After making its world premiere at MIFF 2015 and emerging as a fan favourite, Putuparri and the Rainmakers was awarded with the Festival’s Premiere Fund and went on to win big at the Western Australian Cinefest Oz festival. Director and producer Nicole Ma explores ten years in the life of Tom Lawford, or ‘Putuparri’ to use his native tongue, as he aims to keep the traditions of his ancestors alive in modern Australia.

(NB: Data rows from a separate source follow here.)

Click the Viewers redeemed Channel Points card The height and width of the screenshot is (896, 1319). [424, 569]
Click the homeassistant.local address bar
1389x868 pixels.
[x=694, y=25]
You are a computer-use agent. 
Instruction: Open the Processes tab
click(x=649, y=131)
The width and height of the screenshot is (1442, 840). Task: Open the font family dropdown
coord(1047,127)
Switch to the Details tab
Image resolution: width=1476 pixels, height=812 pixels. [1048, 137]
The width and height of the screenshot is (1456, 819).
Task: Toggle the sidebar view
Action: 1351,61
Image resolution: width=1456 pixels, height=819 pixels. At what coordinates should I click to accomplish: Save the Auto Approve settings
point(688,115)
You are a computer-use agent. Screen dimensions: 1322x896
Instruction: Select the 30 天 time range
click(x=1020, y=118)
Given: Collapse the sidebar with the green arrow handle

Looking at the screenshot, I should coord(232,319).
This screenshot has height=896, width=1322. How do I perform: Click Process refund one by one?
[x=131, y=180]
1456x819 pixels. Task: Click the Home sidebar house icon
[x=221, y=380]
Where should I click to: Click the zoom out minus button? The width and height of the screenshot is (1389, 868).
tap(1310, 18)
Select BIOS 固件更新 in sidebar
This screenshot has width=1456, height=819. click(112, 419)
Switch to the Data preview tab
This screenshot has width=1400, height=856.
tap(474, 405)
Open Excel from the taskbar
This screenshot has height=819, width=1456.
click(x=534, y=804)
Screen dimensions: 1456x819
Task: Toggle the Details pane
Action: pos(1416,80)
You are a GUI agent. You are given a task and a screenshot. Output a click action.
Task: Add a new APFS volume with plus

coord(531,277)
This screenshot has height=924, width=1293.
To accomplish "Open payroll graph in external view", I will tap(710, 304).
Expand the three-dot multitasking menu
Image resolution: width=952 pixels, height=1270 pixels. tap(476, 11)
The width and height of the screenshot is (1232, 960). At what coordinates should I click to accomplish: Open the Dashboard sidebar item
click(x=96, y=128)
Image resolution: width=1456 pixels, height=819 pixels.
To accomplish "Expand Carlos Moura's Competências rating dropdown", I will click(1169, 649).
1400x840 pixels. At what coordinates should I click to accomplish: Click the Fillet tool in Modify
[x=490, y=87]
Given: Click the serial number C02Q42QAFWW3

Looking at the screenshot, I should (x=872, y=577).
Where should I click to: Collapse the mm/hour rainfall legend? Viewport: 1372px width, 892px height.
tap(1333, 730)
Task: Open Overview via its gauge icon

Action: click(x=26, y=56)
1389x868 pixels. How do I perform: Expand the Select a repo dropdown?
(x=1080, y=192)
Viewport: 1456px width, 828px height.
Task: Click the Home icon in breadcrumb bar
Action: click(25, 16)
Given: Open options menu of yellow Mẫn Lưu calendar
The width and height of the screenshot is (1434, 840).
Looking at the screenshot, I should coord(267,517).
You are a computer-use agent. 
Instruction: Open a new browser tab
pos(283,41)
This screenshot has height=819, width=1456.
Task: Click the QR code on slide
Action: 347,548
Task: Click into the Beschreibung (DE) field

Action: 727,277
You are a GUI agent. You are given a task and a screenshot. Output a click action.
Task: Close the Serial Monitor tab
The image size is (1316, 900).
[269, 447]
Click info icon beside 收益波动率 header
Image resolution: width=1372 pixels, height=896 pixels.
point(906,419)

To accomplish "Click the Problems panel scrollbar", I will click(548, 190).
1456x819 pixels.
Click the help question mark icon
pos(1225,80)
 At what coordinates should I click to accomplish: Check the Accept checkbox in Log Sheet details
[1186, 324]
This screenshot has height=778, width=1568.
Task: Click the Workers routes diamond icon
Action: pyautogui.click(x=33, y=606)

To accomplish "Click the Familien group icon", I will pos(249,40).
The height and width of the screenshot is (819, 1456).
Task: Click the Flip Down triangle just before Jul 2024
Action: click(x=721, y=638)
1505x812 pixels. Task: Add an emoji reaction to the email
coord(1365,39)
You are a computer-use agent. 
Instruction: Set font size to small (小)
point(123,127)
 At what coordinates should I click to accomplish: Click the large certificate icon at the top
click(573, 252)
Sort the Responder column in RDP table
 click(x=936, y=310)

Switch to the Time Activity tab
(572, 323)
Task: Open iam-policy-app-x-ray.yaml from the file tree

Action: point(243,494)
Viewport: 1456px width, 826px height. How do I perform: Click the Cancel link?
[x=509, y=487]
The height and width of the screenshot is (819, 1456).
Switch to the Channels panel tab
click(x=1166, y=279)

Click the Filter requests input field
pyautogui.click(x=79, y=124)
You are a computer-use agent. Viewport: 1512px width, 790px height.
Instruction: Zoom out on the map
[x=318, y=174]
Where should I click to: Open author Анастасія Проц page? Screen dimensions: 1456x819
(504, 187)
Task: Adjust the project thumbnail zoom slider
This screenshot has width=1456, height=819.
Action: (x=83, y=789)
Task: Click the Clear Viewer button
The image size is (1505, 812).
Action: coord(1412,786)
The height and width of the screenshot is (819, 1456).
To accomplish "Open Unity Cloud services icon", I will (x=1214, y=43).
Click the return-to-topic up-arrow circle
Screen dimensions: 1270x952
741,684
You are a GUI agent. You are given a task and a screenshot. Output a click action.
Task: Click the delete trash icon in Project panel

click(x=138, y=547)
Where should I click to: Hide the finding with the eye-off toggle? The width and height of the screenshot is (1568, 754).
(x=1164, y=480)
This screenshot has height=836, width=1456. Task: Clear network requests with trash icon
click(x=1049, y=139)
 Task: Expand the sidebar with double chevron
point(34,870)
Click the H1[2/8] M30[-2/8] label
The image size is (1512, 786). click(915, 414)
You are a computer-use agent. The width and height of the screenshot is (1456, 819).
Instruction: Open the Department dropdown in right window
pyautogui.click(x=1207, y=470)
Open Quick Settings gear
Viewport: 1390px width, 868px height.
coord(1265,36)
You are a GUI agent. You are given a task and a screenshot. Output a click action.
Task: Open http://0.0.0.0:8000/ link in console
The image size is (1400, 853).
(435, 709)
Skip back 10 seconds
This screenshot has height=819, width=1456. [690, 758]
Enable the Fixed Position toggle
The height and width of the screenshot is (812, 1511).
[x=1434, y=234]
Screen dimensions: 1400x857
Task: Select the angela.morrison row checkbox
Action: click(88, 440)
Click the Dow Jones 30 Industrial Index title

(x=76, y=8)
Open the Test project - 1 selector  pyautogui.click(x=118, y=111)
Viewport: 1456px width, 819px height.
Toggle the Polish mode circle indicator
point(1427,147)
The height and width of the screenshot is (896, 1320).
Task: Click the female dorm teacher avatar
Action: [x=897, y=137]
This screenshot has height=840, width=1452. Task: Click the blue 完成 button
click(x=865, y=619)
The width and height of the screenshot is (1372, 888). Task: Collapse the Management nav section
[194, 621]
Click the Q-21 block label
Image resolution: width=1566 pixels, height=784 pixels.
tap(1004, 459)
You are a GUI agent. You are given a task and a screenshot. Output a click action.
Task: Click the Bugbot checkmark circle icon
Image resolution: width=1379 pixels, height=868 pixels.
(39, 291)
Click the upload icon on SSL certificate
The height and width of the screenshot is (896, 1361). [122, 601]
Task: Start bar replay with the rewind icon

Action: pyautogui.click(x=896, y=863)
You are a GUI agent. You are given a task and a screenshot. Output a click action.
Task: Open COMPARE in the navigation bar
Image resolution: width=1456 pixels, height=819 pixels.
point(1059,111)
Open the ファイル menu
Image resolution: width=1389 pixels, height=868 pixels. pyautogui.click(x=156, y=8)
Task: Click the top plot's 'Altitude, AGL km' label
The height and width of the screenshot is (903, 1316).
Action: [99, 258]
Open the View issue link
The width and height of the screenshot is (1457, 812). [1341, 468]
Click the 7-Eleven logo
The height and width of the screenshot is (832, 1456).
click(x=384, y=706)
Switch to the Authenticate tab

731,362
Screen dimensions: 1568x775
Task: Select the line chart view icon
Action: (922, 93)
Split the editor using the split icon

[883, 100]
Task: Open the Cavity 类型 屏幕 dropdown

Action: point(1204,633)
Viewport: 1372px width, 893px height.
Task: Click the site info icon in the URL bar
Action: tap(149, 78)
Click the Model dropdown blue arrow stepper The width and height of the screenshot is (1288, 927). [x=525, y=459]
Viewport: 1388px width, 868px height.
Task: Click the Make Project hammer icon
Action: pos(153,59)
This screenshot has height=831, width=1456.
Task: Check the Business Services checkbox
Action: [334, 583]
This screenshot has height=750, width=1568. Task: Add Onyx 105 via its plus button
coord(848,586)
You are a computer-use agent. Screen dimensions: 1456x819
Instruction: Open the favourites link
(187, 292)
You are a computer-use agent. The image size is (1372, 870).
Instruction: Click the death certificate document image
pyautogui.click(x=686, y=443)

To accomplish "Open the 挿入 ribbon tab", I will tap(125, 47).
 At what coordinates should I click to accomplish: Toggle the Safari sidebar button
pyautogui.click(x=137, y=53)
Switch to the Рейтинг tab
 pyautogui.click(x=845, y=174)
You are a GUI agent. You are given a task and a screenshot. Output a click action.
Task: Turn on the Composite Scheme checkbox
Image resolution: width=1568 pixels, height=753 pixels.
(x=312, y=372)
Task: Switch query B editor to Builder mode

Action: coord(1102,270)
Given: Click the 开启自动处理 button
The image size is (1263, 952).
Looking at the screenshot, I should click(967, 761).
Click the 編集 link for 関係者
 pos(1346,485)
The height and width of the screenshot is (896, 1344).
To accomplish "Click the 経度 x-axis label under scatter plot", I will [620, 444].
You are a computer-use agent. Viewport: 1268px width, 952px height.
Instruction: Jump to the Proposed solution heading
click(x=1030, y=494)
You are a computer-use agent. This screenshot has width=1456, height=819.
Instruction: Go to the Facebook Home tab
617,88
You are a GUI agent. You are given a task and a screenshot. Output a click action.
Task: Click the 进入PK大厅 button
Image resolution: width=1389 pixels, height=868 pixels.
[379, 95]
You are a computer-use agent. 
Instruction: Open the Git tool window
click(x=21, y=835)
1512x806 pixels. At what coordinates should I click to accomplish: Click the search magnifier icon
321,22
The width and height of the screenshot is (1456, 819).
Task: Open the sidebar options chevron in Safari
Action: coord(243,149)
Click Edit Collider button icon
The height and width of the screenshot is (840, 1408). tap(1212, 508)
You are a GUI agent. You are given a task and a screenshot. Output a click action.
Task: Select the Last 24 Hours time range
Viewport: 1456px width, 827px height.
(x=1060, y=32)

He lives in Fitzroy Crossing, a small town in the Kimberly region of WA which is “either a shithole or the best place in the country” depending on your viewpoint. His people have lived on the outskirts of the Great Sandy Desert for the better part of 40,000 years and have used their unique gifts to cultivate this ancient land and used traditions passed down for innumerable generations to bring rain to one of the driest places in Australia. In the middle of the Great Sandy Desert is a waterhole known as Kurtal where it is said the spirits of Putuparri’s people return when they die. This is where a majority of the film takes place as Tom helps his grand-father Nyilpirr Ngalyaku or ‘Spider’ travel back to this extremely remote and sacred outcrop to perform rituals that have been passed down for millennia.putupaari and the rainmakers poster

Lovingly crafted with a combination of archive footage and fresh interviews, including some very striking cinematography by Paul Elliot who captures the sere wasteland of the Great Sandy Desert in all its desolate glory, Nicola Ma has made a film that deals with the many complexities of indigenous culture in today’s Australia. Included in this is the steady grinding down of traditions, land right disputes and native title claims that are still causing significant problems to aboriginals today. Although some of the darker subplots are slightly glossed over such as Lawford’s battle with domestic violence and the demon drink, there is a lot to appreciate here and Ma has the decency to present this film’s case without preaching or becoming overly reverential.

The complexity of writing about cinema like this is while it does have with very important things to say about the challenges of indigenous culture in current Australia, it’s very hard to deny that as a documentary it does seem quite padded and at times drawn out. Time after time we travel with Spider and Lawford into to the Great Sandy Desert to visit the waterhole of Kurtal, which ends up being repetitive. There’s the sense that everything that the documentary wants to educate the audience about could have been summed up in a one hour tele-movie, not a needlessly padded 100 minute feature documentary.

All modern day Australians should take the time to educate themselves about the native people of this land and the often horrific race relations that factor time-and-again in our history. Despite some of the problems that Putuparri and the Rainmakers can’t quite overcome, this is an important and rare glimpse into the wisdom and tradition of the oldest continuing culture in human history which tragically seems on the precipice of disappearing forever.

Putuparri and the Rainmakers opens in limited release from 1st October through Sensible Films.